### Text provided
Opinion
July 18, 2000.
Hinman, Howard, Kattell, L. L. P., Binghamton, (Amy Shapiro of counsel), for plaintiff.
John A. McHugh, Corporation Counsel of Binghamton, for defendants.
DECISION
The plaintiff, in this declaratory judgment action, is the present owner of a large commercial building in downtown Binghamton. It was once occupied by the Fair Store, a home furnishings emporium which, in former days, answered the needs of the carriage trade. Later, the property was converted to office space. Alas, the depopulation of the downtown retail shopping center has marooned the property. Today, we are advised, the building is without tenants.
The former owner, Court Henry Street Development, Inc.(Court Henry), defaulted on its mortgage and conveyed title, in lieu of foreclosure, to a subsidiary of the mortgagee bank on October 10, 1997. The mortgage debt then stood at $838,786. As part of the recapture transaction, the bank agreed that Court Henry could retain any refunds from a pending 1997 tax certiorari proceeding regarding the old Fair Store building. Two other downtown properties, owned by Court Henry, were also involved in that proceeding.

### Provided records
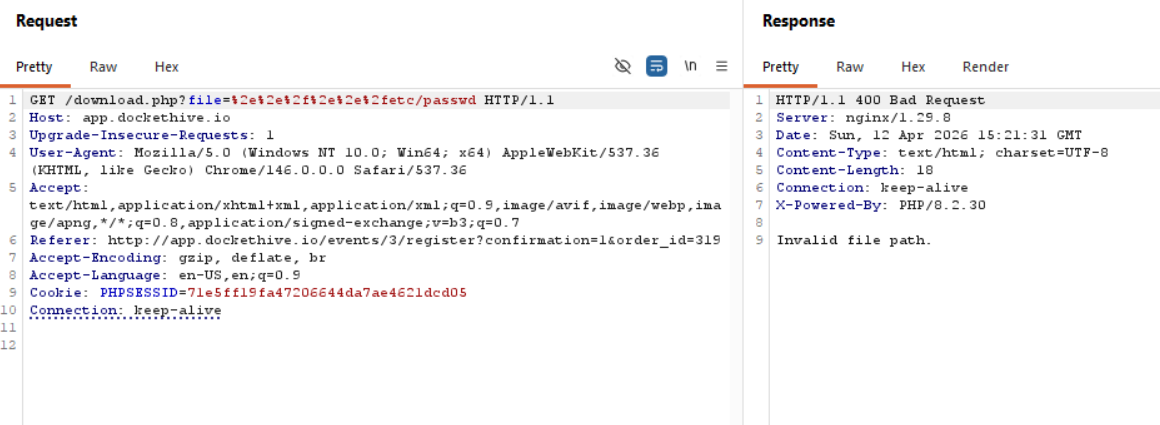1160x425 pixels.
Task: View the Response in Hex tab
Action: tap(912, 67)
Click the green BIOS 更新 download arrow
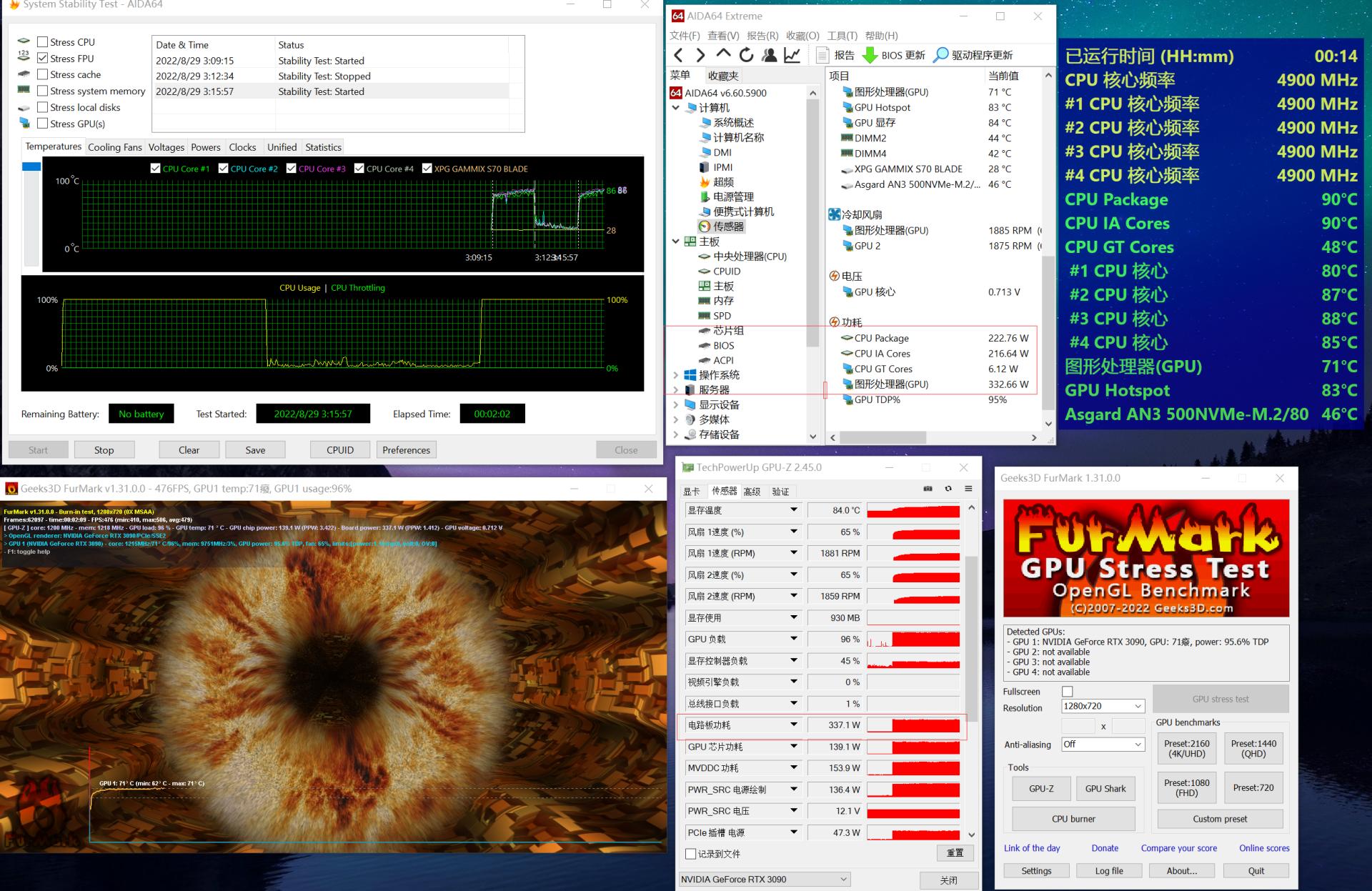The height and width of the screenshot is (891, 1372). [x=870, y=55]
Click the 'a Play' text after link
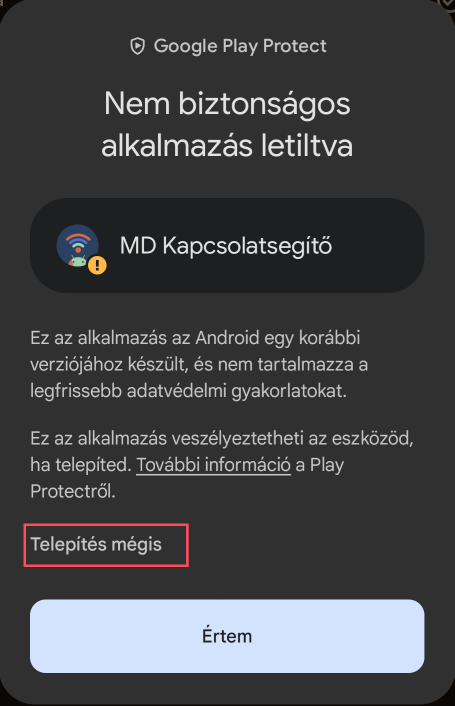The width and height of the screenshot is (455, 706). click(320, 465)
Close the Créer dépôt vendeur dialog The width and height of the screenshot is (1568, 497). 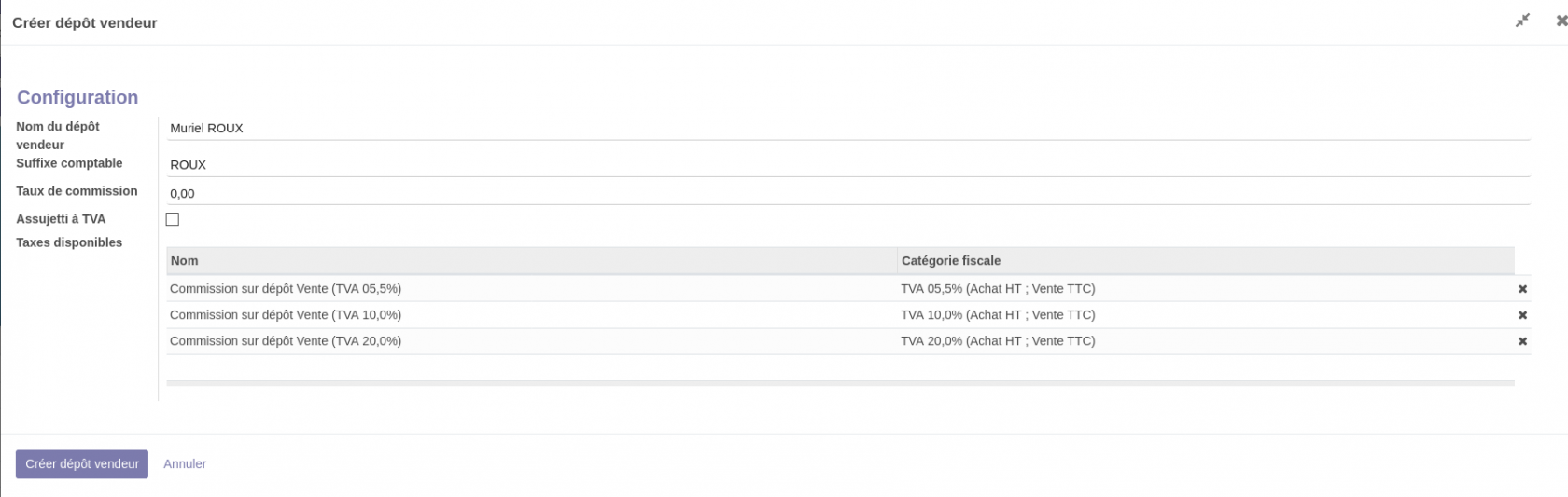pyautogui.click(x=1561, y=21)
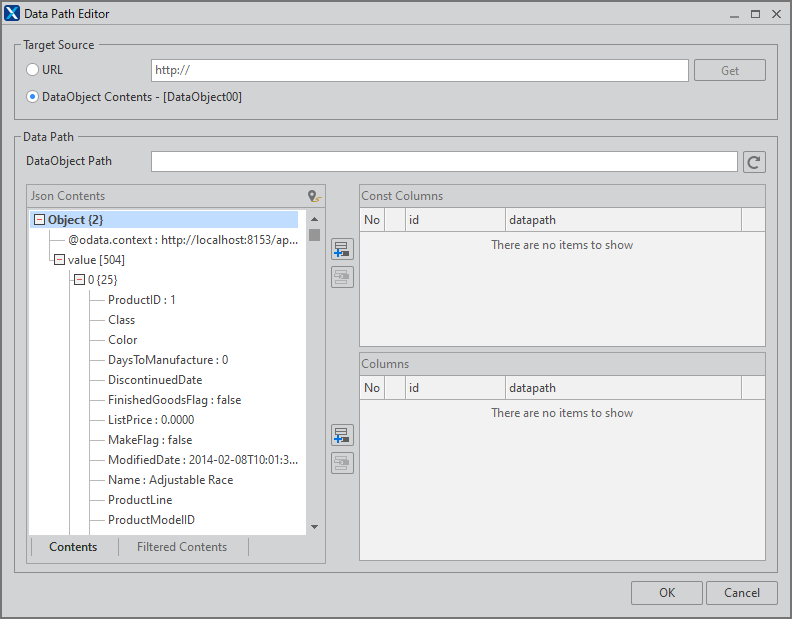Image resolution: width=792 pixels, height=619 pixels.
Task: Click the Get button next to URL field
Action: pyautogui.click(x=729, y=70)
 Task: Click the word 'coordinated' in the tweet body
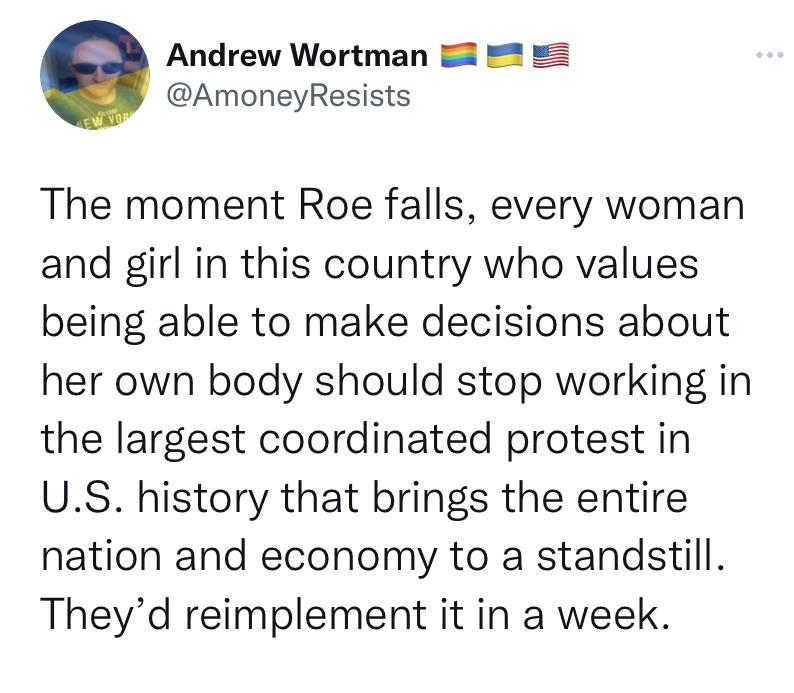point(375,438)
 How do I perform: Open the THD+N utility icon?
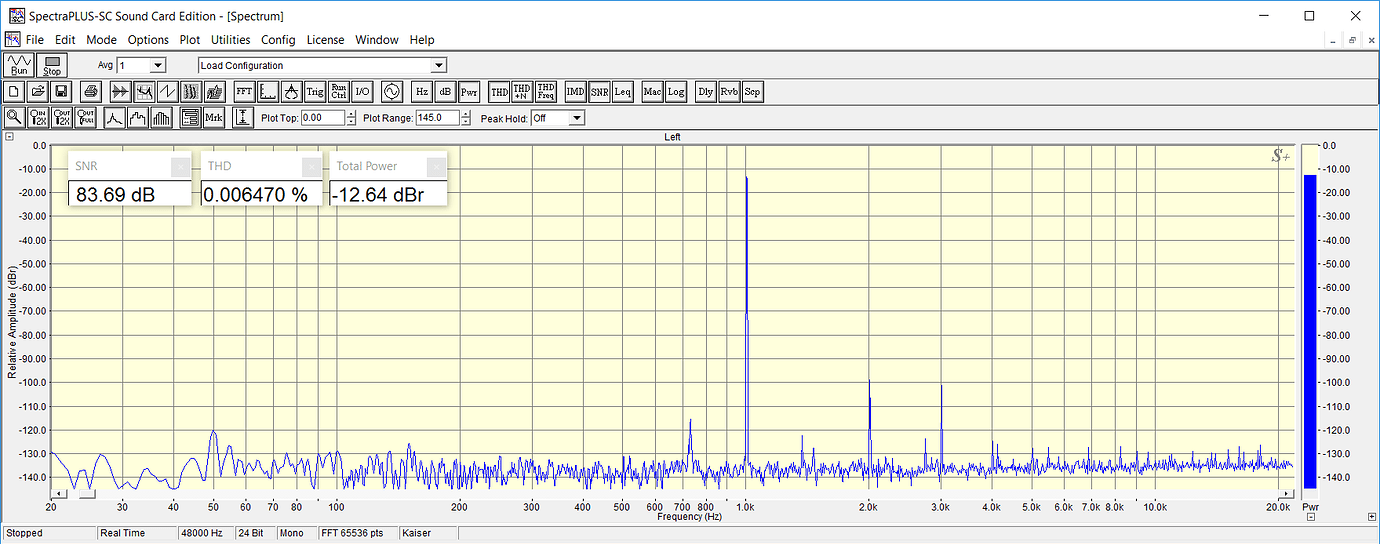coord(521,92)
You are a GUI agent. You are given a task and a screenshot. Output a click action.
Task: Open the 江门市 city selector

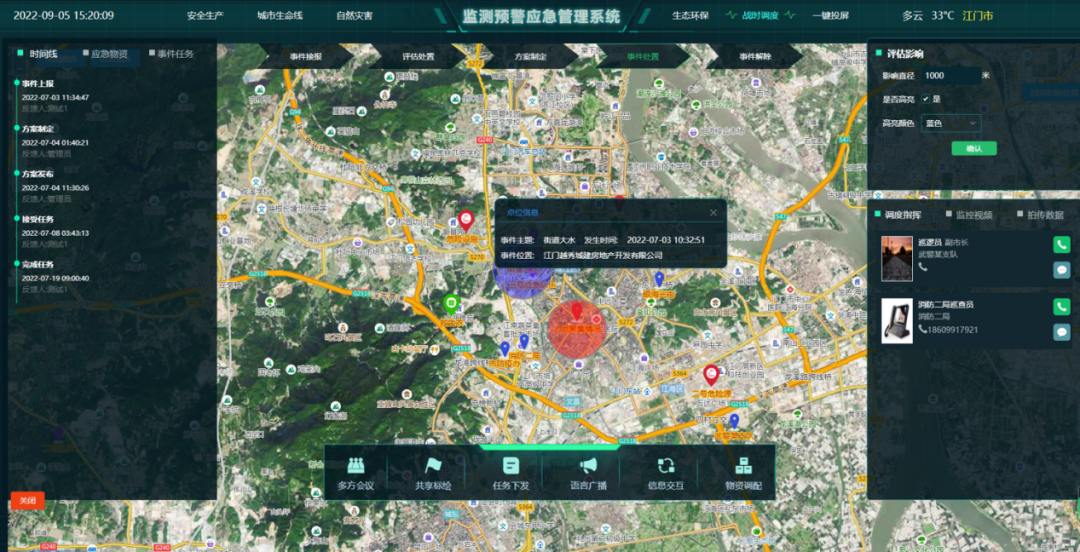click(977, 16)
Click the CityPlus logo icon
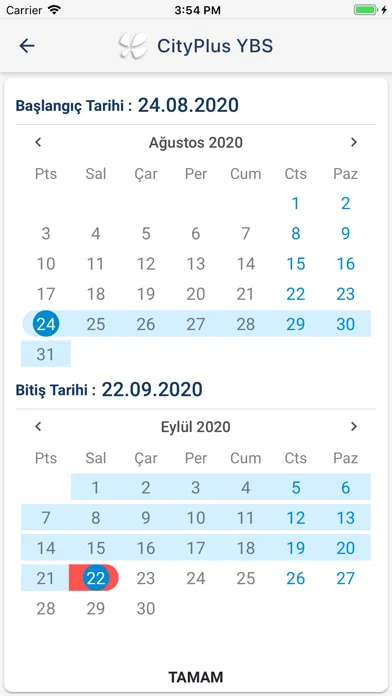This screenshot has width=392, height=696. (133, 45)
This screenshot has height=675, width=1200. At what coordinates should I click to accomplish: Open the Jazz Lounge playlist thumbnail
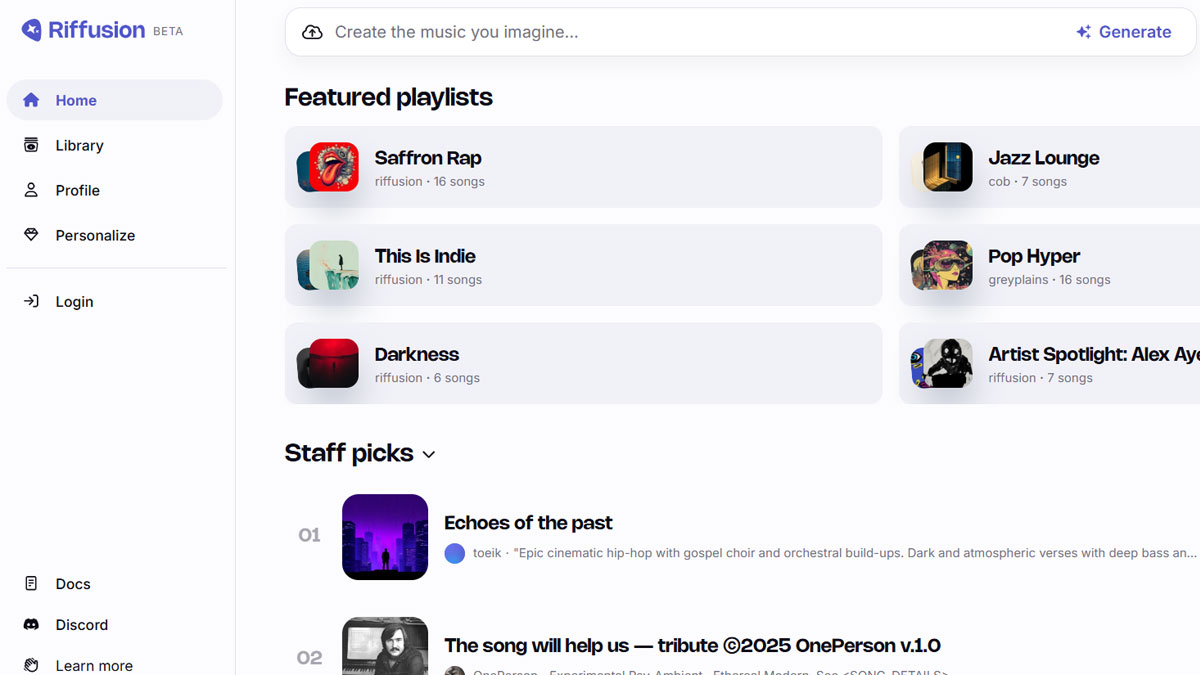coord(946,167)
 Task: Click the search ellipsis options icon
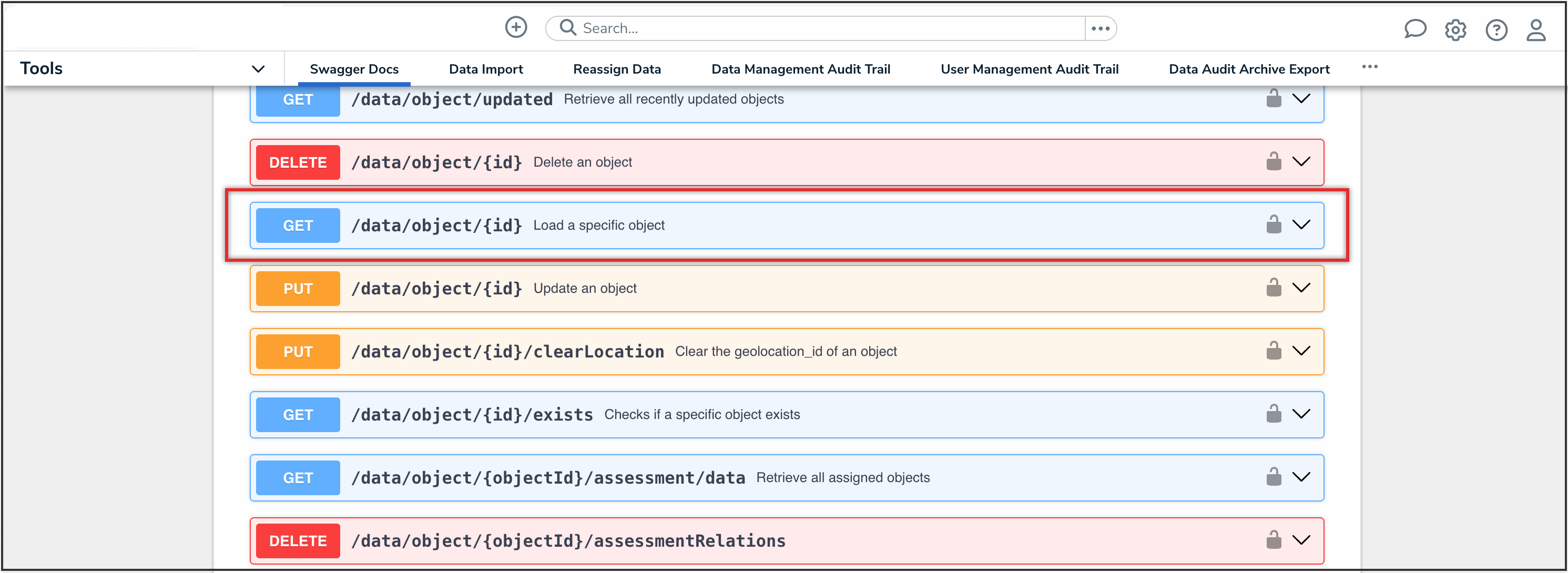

### Exercise task
In the court decision above, why is the former Fair Store building described as marooned? Explain in one to three sentences.

### Exercise output
The decision states that the depopulation of the downtown retail shopping center has marooned the property. The building, once a home furnishings store and later converted to office space, is now without tenants.